Comment 83 for bug 569900

Revision history for this message
Colin Watson (cjwatson) wrote : Re: mount: mounting /dev/md0 on /root/ failed: Invalid argument

I finally got back to this bug and figured out what was going on. It took a while ...

A few people suggested that what was happening was that the partitioner was creating partitions that extended beyond the end of the disk. That wasn't actually quite right if you looked at the logs in detail and did the arithmetic; they were entirely within the disk, just extending onto the last (incomplete) cylinder, and there's nothing wrong with that in itself. However, there were log messages indicating that the md layer in the kernel thought that an md device was overflowing the disk, and this pointed me in the right direction.

When I tried to fix this bug before, I observed that what was happening was that mdadm was getting confused between /dev/sda and /dev/sda1 (or whatever the last partition happened to be). Since the 0.90 metadata format stores the superblock at the end of the device, there's obvious potential for confusion between a partition extending all the way to the end of the disk and the disk device itself. I fixed this, or so I thought, by constraining the installer's partitioner to never use the last sector of the disk. This fixed the problem in my tests.

Unfortunately, I apparently didn't quite do enough research on exactly what was happening. When I came back to this bug, I read the md(4) manual page, and found this:

  The common format - known as version 0.90 - has a superblock that is 4K long
  and is written into a 64K aligned block that starts at least 64K and less
  than 128K from the end of the device (i.e. to get the address of the superblock round the size of the device down to a multiple of 64K and then subtract 64K).

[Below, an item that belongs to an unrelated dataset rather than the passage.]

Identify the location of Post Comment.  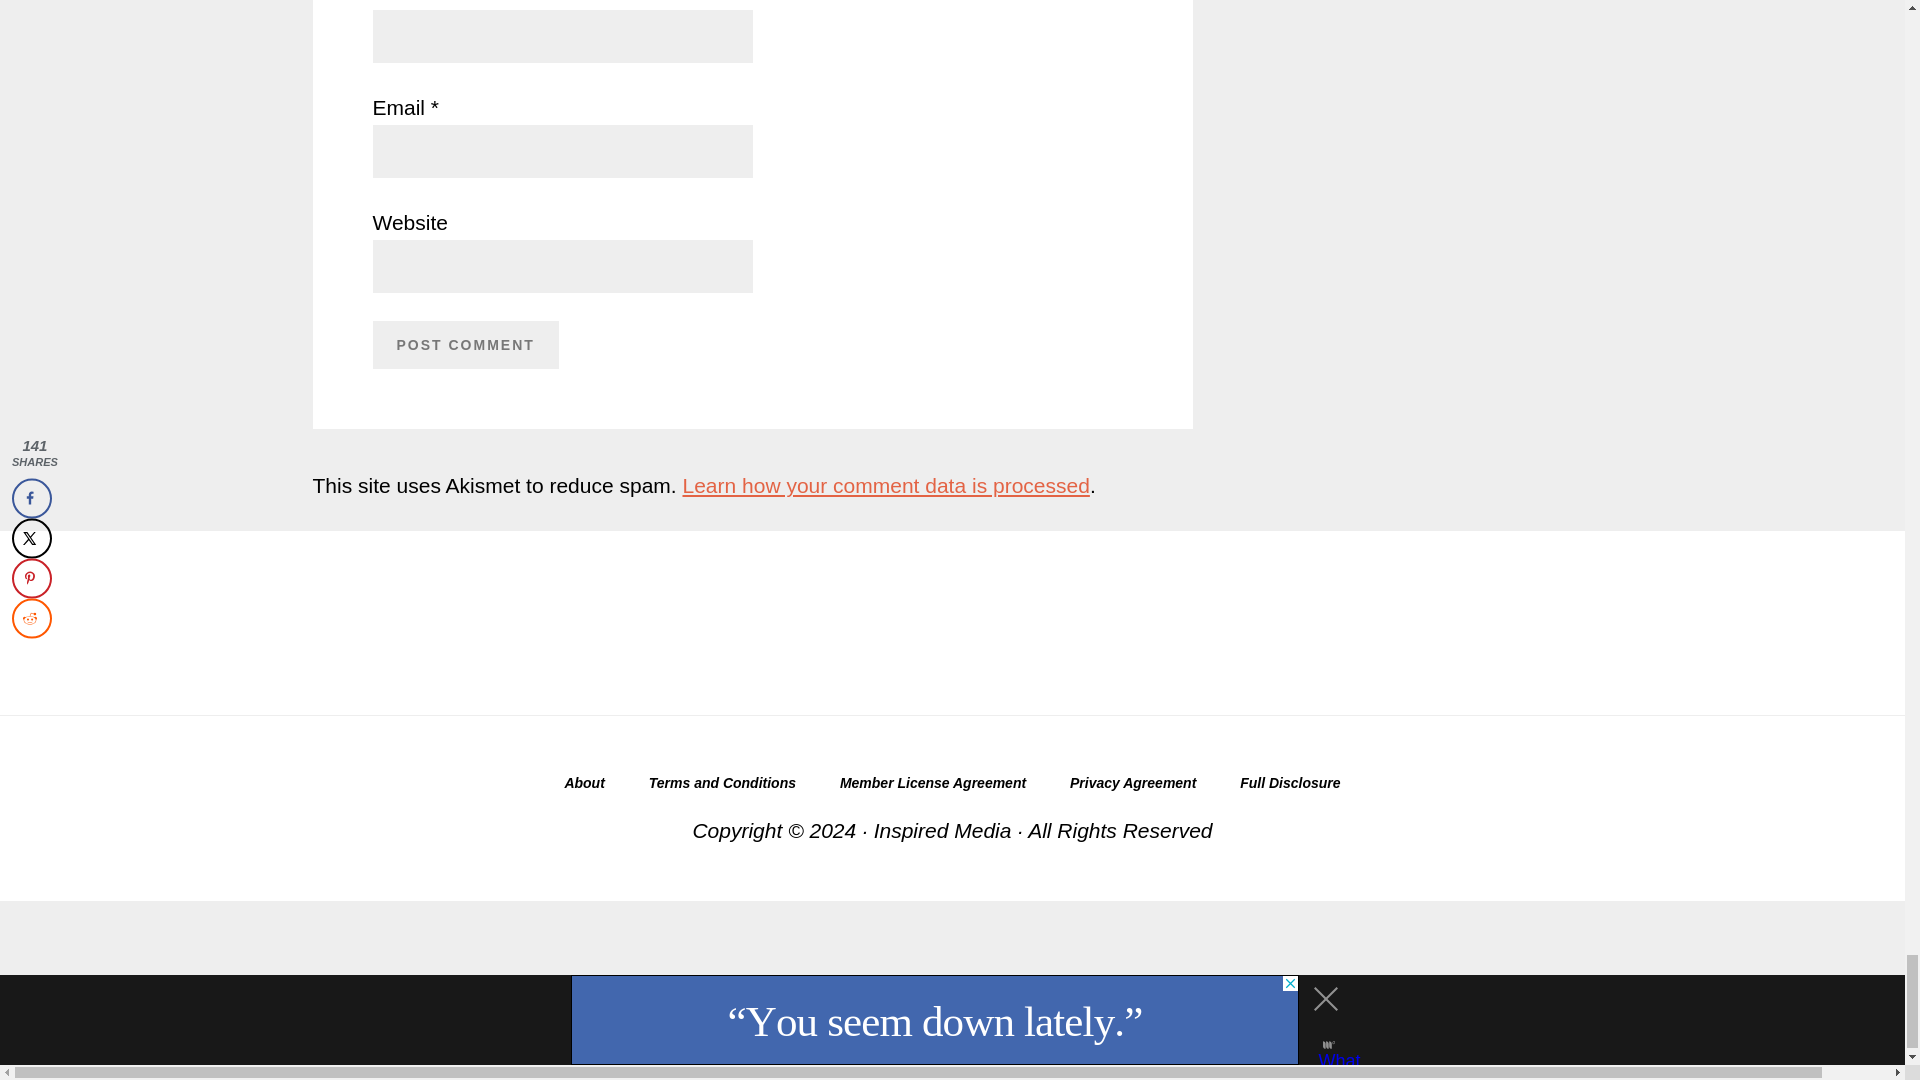
(465, 344).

(The 1.0 superblock format is similar, but is never more than 12K from the end of the device, so a fix for 0.90 will fix 1.0 too. 1.1 and 1.2 store their superblocks at or near the start of the device, and do not suffer from this problem.)

So, if you do the mathematics based on partman's current constraints, the result is that Ubuntu will currently get this wrong for any disk whose size is an exact multiple of 1048576 bytes plus any number between 512 and 65536. The 500GB disks common among commenters on this bug report are, according to the logs, 500107862016 bytes long, which is 476940 * 1048576 + 24576. I could never reproduce this in KVM before because my habit is to create disk images which are an exact number of megabytes (I usually just say '10G' or thereabouts), and such an image would never encounter this bug thanks to my previous attempted fix of avoiding the last sector.

The proper fix, then, is for partman to round the disk size down to 64K, subtract one further sector, and avoid any sectors after that.